The trigger for the renewed doom and gloom was the Westminster Government telling English sporting bodies that supporters may not be permitted to return until at least the end of March.

In the wake of that, an emergency meeting of Scottish football’s Joint Response Group (JRG) was held, at which some lower-league clubs voiced their concern about staging games without ticket revenue.

The JRG is expected to convene again on Wednesday after talks with the Scottish Government about whether a share of any Westminster handout would find its way north of the border.

Are all clubs in the same peril?

Every club is feeling the strain, but some are coping better than others.
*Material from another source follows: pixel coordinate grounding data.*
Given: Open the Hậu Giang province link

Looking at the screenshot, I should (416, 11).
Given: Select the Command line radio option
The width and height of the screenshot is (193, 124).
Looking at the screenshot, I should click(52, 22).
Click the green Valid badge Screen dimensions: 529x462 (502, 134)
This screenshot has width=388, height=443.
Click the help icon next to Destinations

It all depends who you speak to.

With no indication that a considerable acceleration of the fan pilot schemes was likely any time soon, many SPFL sides will not have budgeted to have money coming from gate receipts this year.

Some have been on record talking of January, February or March as the time they are forecasting to have that money – 43% of their income, according to recent research – coming in again.
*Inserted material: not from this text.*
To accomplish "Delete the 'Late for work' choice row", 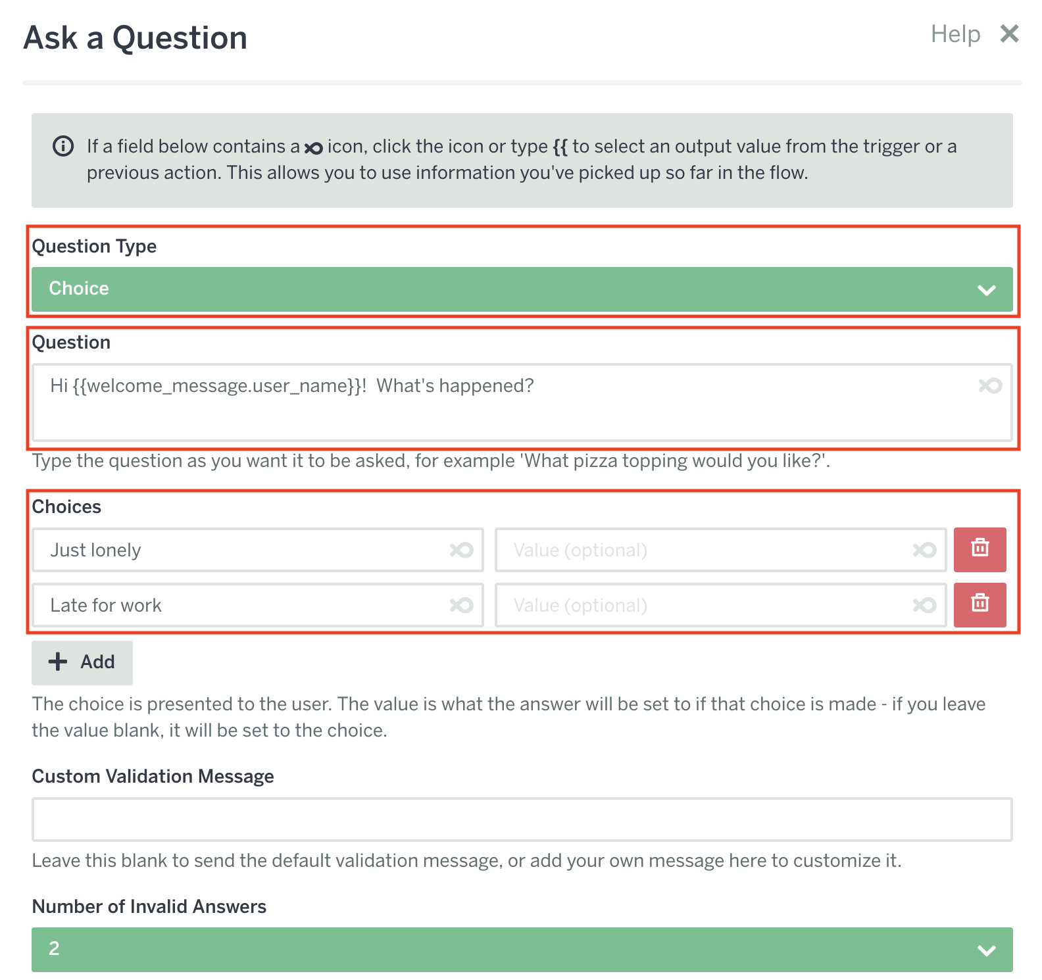I will [x=980, y=604].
“We had a plan A, B and C and Plan A was based on there being no supporters,” said Ross County manager Stuart Kettlewell. “I know that’s a very pessimistic view but at the time we felt it was realistic.

“There started to be signs of improvement but we knew the situation could change, as it has done. So we’re comfortable with there not being supporters coming in the near future and we’re braced for it.”
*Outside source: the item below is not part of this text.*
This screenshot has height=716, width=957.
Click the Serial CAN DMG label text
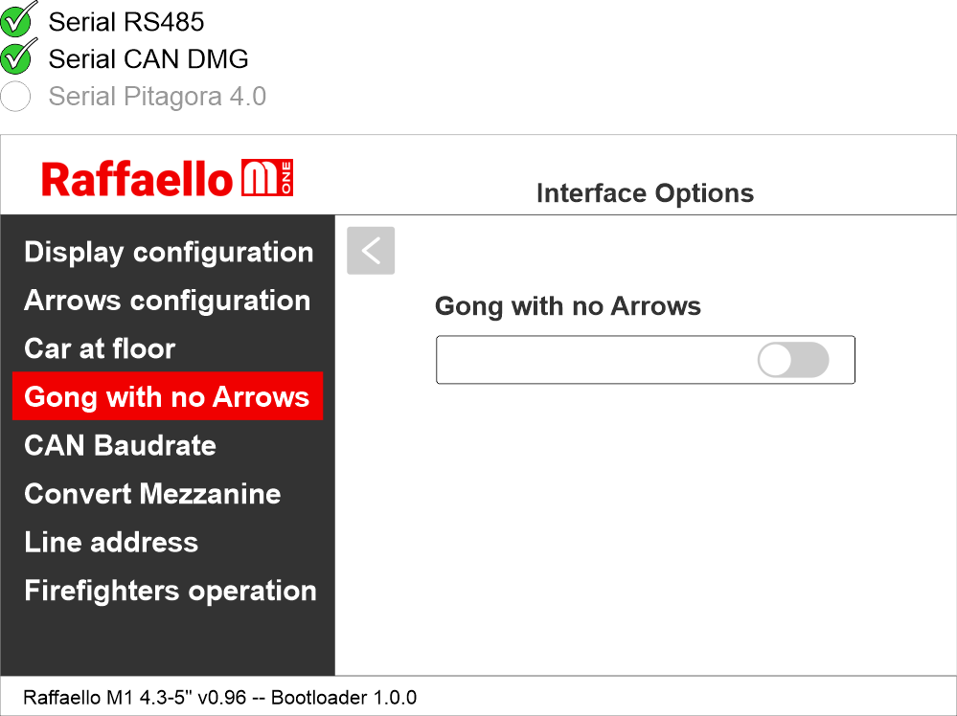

That comfort is provided in part by season-ticket and television money, which has allowed Premiership clubs to cover their costs since players returned from furlough, while pay per view streaming has given a further revenue stream.

Indeed, while the top 12 have all been publicly circumspect about how big the take up has been on those, some have observed that their income from ‘away fans’ this season has actually held up very well given their matchday costs are reduced.

And when the lower leagues start on 17 October, around 70% of those clubs will be able to generate cash too thanks to an Artificial Intelligence system that films, records and produces live and on-demand footage backed by Hollywood producer – and Albion Rovers fan – Mark Millar.

Robot cameras will ‘take football out of 19th century’

What happens next?

In the three weeks until the pause on test events is due to be revised, fans will still be absent.

That means two rounds of Premiership fixtures, Scotland’s Euro 2020 play-off semi-final with Israel and Nations League game against Slovakia, and the opening match days of the League Cup, will all definitely be behind closed doors.

The lower-league season is scheduled to begin the weekend after the 13 October review date – but how soon after that will fans return?

“To put it bluntly, it will happen when it happens,” wrote Elgin City chairman Graham Tatters in a message to fans, in which he assured them “everything is not doom and gloom”.

“It is essential in the entertainment industry to have an audience and the lack of supporters in the ground could cause irreparable damage to our club and the community we serve, so we believe it is imperative we find a way forward to avoid this for much longer.”

‘Clubs should survive the season’ – analysis

BBC Scotland sports news correspondent Chris McLaughlin

The cash is being burned up and the pain is very real but clubs should survive the season.

Some have budgeted for no fans until Christmas – others until the end of the season. But some chairmen claim they could go under within months if the turnstiles remain silent.

To that end, the governing bodies will be pushing for the same government funding that looks to be coming for those struggling in England.

There’s no guarantee they’ll get it or even if they do, that it’ll be enough to keep everyone afloat.